Records taken from a collection:
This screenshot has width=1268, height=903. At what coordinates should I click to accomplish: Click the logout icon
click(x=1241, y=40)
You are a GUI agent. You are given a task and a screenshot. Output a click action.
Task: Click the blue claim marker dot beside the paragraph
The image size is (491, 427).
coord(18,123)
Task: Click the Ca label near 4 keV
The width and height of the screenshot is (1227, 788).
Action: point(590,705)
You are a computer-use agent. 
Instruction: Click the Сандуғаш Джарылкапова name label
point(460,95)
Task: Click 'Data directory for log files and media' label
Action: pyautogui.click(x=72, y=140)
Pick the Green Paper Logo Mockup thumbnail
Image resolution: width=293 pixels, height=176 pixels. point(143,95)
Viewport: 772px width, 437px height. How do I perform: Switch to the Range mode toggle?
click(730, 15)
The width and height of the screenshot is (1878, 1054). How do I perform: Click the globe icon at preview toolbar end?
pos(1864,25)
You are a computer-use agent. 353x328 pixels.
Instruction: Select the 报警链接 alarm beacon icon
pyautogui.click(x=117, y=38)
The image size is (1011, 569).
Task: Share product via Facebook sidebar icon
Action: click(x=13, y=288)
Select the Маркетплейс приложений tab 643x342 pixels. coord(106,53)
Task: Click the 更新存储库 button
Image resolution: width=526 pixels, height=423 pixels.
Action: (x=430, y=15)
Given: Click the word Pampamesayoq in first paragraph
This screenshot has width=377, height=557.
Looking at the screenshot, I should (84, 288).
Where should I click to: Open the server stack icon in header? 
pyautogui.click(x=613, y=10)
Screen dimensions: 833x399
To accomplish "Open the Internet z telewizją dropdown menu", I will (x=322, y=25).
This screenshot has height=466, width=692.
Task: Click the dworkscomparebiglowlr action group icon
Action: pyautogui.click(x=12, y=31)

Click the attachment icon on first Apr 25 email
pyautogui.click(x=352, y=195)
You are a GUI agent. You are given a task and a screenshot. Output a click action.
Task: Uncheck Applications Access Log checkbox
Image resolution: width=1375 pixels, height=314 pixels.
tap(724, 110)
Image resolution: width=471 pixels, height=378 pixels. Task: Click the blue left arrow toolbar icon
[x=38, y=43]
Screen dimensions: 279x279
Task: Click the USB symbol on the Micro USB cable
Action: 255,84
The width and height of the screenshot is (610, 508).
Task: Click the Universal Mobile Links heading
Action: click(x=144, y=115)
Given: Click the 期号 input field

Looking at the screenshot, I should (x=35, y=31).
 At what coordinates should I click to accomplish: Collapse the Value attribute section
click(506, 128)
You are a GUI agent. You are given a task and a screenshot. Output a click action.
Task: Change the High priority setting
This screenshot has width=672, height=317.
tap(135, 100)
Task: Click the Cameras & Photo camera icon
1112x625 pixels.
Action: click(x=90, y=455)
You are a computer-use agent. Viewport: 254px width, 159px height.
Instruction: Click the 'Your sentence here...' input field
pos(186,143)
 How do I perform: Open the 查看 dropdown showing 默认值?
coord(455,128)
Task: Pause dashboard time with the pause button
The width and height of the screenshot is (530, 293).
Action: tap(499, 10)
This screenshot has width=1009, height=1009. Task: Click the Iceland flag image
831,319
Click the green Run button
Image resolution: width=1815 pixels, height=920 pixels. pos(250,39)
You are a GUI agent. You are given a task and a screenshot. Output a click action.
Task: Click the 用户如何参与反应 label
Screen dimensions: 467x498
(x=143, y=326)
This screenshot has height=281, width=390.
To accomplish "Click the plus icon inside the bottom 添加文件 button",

WHAT IS BEING ASKED: Quote the lines starting at the one containing "Task: Click the 更新存储库 button" and ending at the one containing "Looking at the screenshot, I should (x=35, y=31).", both included, reproducing only those lines word for word.

RESPONSE:
Task: Click the 更新存储库 button
Image resolution: width=526 pixels, height=423 pixels.
Action: (x=430, y=15)
Given: Click the word Pampamesayoq in first paragraph
This screenshot has width=377, height=557.
Looking at the screenshot, I should (84, 288).
Where should I click to: Open the server stack icon in header? 
pyautogui.click(x=613, y=10)
Screen dimensions: 833x399
To accomplish "Open the Internet z telewizją dropdown menu", I will (x=322, y=25).
This screenshot has height=466, width=692.
Task: Click the dworkscomparebiglowlr action group icon
Action: pyautogui.click(x=12, y=31)

Click the attachment icon on first Apr 25 email
pyautogui.click(x=352, y=195)
You are a GUI agent. You are given a task and a screenshot. Output a click action.
Task: Uncheck Applications Access Log checkbox
Image resolution: width=1375 pixels, height=314 pixels.
tap(724, 110)
Image resolution: width=471 pixels, height=378 pixels. Task: Click the blue left arrow toolbar icon
[x=38, y=43]
Screen dimensions: 279x279
Task: Click the USB symbol on the Micro USB cable
Action: 255,84
The width and height of the screenshot is (610, 508).
Task: Click the Universal Mobile Links heading
Action: click(x=144, y=115)
Given: Click the 期号 input field

Looking at the screenshot, I should (x=35, y=31).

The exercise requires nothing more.